Expertos de la UNAM advierten que el uso indiscriminado de antibióticos genera resistencia antimicrobiana, con proyecciones de 10 millones de fallecimientos anuales desde 2050. Samuel Ponce de León, epidemiólogo, urge reducir su consumo para mitigar riesgos en cirugías y trasplantes. La OMS corrobora el peligro global con cuatro mil 71 millones de muertes asociadas en 2021.
Samuel Ponce de León, coordinador del Programa Universitario de Investigación sobre Riesgos Epidemiológicos de la UNAM, señala que la resistencia surge por mecanismos como la producción de enzimas destructoras y mutaciones en bacterias. Este fenómeno acelera con el empleo intensivo en industrias y clínicas, lo que altera la microbiota intestinal y propaga infecciones incontrolables. En México, el sobreuso afecta ocho de cada diez prescripciones innecesarias, según alertas de la Secretaría de Salud.

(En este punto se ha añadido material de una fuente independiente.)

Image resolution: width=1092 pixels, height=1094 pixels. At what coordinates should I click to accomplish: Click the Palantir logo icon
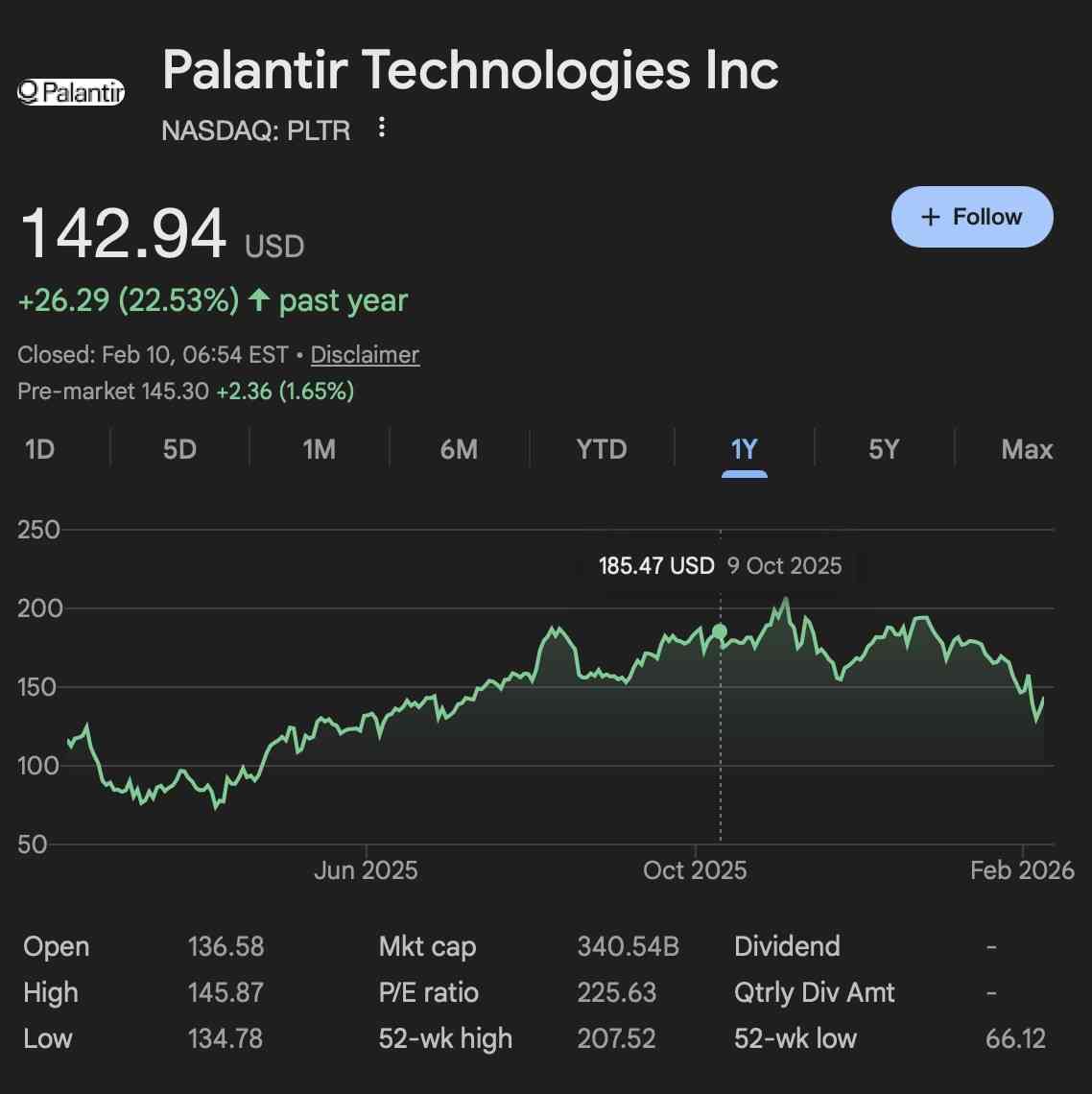click(71, 92)
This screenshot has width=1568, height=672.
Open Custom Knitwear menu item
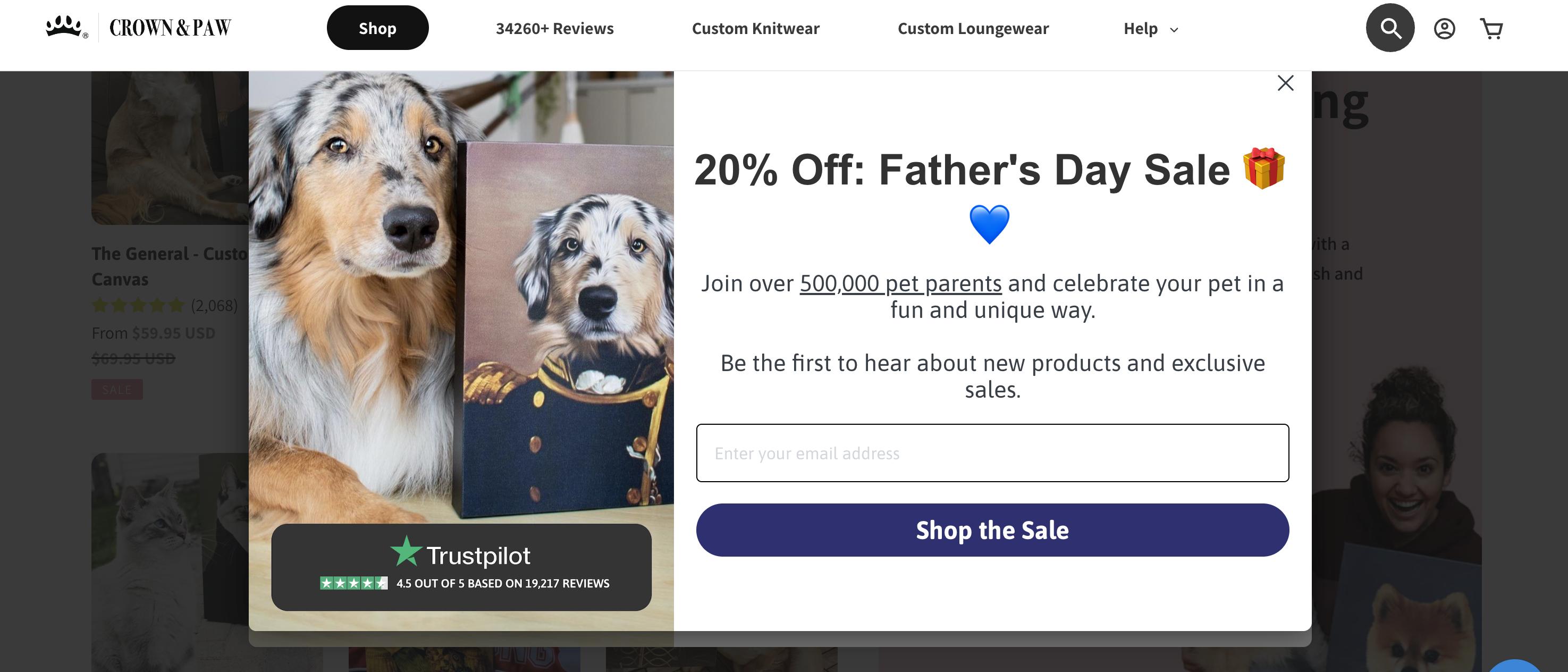(x=755, y=29)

La resistencia complica procedimientos médicos rutinarios, eleva costos hospitalarios y limita opciones terapéuticas, como advierte la Organización Panamericana de la Salud. Para contrarrestarla, se requiere colaboración entre gobierno, academia e industria, con énfasis en recetas obligatorias desde 2010 en el país. Estudios recientes de la OMS proyectan que, sin intervenciones, superará las muertes por cáncer en décadas venideras.